First of all, consider the family of scaled rectangular pulses shown in the left hand column of the figure below. Going from top to bottom, the length of the pulses increases. Each of the signals starts at \(n=0\) and is defined by the formula $$ x_L[n] = (1/L)(u[n] - u[n-L]) $$ where \(L\) is the length of the pulse. This signal is, in fact, the impulse response of an \(L\)-point running average filter. The signals are therefore named avg05 for the length-5 signal, avg09 for the length-9 signal, and so on.

The DTFT is shown in the middle and right hand columns with the magnitude response in the middle and the phase response on the right. Going from top to bottom, the magnitude response exhibits at peak at \(\hat\omega=0\) which gets narrower as the time-domain signal gets longer. The magnitude response is zero in multiple locations, and there are more zeros as you look down the middle column. In fact, if you count the number of zeros for the length-5 signal (avg05), the result is four; for the length-9 signal, there are 8 zeros. Thus a general rule would be "the number of zeros equals the length of the rectangular pulse minus one." When the pulse length is even, the rule still holds as long as we count the zeros at \(\hat\omega=\pm \pi\) as one.

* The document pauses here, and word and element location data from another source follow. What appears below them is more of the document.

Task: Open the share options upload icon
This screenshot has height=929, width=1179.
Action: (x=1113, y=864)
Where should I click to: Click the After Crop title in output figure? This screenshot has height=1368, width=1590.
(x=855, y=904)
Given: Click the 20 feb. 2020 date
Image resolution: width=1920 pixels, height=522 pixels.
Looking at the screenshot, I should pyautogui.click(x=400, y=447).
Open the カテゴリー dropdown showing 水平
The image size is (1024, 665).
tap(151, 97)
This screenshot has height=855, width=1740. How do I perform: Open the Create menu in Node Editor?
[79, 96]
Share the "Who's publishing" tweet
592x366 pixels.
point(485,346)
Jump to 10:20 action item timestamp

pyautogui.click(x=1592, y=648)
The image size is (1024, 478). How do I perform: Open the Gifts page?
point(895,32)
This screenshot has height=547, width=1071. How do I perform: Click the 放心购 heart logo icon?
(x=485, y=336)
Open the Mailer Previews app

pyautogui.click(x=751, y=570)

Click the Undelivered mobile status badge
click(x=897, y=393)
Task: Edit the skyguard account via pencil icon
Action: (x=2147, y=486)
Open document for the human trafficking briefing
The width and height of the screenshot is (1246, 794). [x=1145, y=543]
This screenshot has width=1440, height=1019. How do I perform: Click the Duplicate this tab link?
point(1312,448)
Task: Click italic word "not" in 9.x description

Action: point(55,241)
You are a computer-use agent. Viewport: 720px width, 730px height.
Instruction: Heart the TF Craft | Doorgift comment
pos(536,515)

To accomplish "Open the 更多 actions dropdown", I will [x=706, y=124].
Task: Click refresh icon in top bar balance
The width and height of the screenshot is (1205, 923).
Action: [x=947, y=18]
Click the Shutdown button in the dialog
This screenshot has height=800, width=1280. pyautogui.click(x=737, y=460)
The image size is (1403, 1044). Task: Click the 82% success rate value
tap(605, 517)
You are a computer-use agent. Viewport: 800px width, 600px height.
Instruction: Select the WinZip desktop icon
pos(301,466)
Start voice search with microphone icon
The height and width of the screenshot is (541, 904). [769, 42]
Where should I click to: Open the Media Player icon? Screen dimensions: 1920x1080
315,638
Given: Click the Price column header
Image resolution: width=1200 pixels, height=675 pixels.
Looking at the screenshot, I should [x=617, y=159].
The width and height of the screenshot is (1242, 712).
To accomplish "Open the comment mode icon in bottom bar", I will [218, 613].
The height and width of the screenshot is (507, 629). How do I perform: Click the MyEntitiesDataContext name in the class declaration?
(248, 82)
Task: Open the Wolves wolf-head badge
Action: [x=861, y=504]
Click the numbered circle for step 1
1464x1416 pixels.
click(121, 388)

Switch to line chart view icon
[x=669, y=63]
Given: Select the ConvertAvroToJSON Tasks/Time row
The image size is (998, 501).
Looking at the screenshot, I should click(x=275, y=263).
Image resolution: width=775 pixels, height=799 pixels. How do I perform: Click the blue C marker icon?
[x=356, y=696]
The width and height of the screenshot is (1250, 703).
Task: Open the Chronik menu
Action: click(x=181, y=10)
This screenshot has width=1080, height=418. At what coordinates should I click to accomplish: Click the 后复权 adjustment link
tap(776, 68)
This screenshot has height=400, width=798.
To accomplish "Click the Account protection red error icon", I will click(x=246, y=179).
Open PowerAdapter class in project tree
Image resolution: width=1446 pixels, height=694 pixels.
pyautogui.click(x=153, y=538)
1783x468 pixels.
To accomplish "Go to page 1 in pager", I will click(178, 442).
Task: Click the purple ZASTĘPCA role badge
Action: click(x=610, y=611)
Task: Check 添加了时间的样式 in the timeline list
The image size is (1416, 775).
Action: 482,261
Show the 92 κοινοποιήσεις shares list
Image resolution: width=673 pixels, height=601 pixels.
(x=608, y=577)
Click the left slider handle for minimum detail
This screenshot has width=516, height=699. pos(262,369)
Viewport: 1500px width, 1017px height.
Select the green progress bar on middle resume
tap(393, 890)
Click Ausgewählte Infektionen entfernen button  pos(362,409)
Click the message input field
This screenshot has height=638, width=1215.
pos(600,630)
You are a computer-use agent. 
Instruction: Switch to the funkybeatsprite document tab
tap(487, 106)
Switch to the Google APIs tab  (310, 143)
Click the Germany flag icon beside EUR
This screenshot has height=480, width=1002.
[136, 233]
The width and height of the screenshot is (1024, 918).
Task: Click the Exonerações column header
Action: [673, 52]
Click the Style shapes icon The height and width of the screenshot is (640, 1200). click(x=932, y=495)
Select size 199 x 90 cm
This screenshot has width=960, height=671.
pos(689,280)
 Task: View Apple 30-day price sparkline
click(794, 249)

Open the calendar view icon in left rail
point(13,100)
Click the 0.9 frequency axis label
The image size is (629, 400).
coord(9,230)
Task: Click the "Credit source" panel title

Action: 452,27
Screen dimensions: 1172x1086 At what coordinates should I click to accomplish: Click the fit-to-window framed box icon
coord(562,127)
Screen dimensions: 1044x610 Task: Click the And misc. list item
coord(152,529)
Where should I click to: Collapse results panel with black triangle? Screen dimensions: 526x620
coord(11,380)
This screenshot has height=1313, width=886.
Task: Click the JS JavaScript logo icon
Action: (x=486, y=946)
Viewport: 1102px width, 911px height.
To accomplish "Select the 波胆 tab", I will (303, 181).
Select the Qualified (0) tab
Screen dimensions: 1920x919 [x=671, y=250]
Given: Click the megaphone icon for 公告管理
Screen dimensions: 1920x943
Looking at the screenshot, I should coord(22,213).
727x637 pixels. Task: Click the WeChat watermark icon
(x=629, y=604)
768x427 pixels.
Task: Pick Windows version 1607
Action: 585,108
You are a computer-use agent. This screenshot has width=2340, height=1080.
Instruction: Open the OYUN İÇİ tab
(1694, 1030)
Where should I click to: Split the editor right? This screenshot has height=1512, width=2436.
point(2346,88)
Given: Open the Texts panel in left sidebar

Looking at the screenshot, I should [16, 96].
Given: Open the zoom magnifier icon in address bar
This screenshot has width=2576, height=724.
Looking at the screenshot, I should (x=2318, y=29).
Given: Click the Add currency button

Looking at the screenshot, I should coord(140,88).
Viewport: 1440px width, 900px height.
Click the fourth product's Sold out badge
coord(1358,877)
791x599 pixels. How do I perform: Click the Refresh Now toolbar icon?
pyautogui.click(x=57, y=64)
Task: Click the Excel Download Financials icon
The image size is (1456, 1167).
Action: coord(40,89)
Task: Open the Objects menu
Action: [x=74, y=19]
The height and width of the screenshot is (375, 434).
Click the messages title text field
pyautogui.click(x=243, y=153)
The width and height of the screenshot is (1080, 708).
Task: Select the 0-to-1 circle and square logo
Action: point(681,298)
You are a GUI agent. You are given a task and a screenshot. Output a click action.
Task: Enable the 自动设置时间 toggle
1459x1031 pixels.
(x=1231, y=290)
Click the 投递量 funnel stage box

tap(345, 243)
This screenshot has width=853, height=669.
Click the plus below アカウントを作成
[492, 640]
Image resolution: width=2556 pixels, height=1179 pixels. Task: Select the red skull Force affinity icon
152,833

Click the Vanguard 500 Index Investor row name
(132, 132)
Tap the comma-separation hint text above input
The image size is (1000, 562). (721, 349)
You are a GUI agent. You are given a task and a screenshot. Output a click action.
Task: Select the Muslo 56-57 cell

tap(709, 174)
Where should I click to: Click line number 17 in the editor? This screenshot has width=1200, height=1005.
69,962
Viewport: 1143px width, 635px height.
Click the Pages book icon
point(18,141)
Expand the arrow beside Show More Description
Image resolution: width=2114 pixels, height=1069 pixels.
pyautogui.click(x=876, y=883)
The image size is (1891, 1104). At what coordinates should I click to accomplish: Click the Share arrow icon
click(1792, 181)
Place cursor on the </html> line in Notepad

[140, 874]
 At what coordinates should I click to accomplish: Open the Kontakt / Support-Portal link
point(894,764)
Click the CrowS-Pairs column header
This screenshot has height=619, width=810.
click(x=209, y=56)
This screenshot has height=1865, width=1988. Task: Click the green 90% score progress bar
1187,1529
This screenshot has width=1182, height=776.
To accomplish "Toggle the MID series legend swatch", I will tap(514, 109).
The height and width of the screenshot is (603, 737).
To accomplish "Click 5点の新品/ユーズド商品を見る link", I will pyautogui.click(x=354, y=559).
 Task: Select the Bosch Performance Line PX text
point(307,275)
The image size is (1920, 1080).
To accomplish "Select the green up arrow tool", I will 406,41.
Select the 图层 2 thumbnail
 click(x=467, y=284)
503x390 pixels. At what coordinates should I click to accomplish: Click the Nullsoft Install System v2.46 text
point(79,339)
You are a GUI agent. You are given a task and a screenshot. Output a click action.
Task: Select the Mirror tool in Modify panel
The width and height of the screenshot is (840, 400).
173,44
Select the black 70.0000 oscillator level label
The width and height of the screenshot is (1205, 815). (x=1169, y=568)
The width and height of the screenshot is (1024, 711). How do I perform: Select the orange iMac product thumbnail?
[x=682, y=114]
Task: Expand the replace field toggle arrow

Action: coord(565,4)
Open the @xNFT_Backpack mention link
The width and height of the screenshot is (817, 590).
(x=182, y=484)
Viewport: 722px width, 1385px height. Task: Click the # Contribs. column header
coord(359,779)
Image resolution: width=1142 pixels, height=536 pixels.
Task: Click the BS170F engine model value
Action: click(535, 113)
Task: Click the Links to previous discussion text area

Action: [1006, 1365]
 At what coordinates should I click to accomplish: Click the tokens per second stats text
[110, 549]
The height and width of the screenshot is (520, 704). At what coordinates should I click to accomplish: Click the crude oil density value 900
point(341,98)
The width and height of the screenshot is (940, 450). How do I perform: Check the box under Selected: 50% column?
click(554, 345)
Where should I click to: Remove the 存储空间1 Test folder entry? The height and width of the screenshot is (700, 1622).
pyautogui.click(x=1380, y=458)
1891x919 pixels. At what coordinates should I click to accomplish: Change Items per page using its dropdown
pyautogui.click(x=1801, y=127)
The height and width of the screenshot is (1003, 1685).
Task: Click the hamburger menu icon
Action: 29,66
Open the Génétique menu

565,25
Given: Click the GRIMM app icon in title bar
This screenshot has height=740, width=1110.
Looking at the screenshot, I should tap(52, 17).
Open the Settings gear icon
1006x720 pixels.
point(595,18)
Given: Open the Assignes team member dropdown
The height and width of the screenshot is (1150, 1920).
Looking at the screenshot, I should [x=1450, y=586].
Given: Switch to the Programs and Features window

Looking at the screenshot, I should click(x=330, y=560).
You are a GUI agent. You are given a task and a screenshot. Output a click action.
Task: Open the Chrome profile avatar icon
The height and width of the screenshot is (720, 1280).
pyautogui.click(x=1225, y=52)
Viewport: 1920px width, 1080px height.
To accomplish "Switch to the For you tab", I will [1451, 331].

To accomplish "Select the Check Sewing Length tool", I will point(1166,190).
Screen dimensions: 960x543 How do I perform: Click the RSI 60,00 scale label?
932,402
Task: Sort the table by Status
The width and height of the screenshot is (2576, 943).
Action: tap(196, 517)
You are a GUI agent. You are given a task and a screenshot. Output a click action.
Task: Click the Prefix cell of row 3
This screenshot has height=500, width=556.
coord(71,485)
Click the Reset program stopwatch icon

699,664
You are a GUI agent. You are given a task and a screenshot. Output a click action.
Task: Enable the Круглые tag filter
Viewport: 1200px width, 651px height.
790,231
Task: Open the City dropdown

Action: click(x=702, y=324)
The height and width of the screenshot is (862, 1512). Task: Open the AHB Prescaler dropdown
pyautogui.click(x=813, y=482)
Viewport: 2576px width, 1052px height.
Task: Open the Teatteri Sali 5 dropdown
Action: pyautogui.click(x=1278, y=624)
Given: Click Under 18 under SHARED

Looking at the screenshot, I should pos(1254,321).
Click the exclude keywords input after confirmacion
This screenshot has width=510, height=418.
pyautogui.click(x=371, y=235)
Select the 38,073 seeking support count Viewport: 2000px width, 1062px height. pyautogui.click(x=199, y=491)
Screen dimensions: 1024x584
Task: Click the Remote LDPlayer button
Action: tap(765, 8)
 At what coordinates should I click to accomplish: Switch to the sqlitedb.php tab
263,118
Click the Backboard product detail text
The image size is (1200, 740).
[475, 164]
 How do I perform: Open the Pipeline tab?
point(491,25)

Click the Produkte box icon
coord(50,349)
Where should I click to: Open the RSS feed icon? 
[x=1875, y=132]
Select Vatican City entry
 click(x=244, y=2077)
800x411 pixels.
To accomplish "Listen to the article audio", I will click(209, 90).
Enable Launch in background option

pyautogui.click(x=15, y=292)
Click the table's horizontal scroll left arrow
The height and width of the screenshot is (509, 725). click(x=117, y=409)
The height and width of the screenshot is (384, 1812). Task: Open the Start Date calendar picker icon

The shape of the frequency response magnitude is the absolute value of a Dirichlet form. Recall that the DTFT of the rectangular pulse is $$ X_L(e^{j\hat\omega}) = \frac{\sin(\frac{1}{2}L\hat\omega)}{\sin(\frac{1}{2}\hat\omega)}\ e^{-j\hat\omega(L-1)/2} $$ This DTFT formula shows that the phase of the DTFT changes versus frequency as \(-\hat\omega(L-1)/2\), i.e., the slope of the phase versus frequency is \(-(L-1)/2\). There is one caveat: when the Dirichlet term goes negative the phase jumps by \(\pm\pi\).

The third column shows the phase plots; going from top to bottom the slope of the linear segments of the phase becomes more and more negative. For the length-3 signal (avg03) we can measure the phase slope by noticing that the phase is zero at \(\hat\omega=0\) and is equal to \(-1\) at \(\hat\omega=1\). Equivalently, we observe that the linear segment passing through \((0,0)\) also passes through \((1,-1)\). Thus the slope is equal to \(-1\). For the case of the length-5 signal (avg05) the linear segment passing through \((0,0)\) also passes through \((1,-2)\), so the phase slope is equal to \(-2\).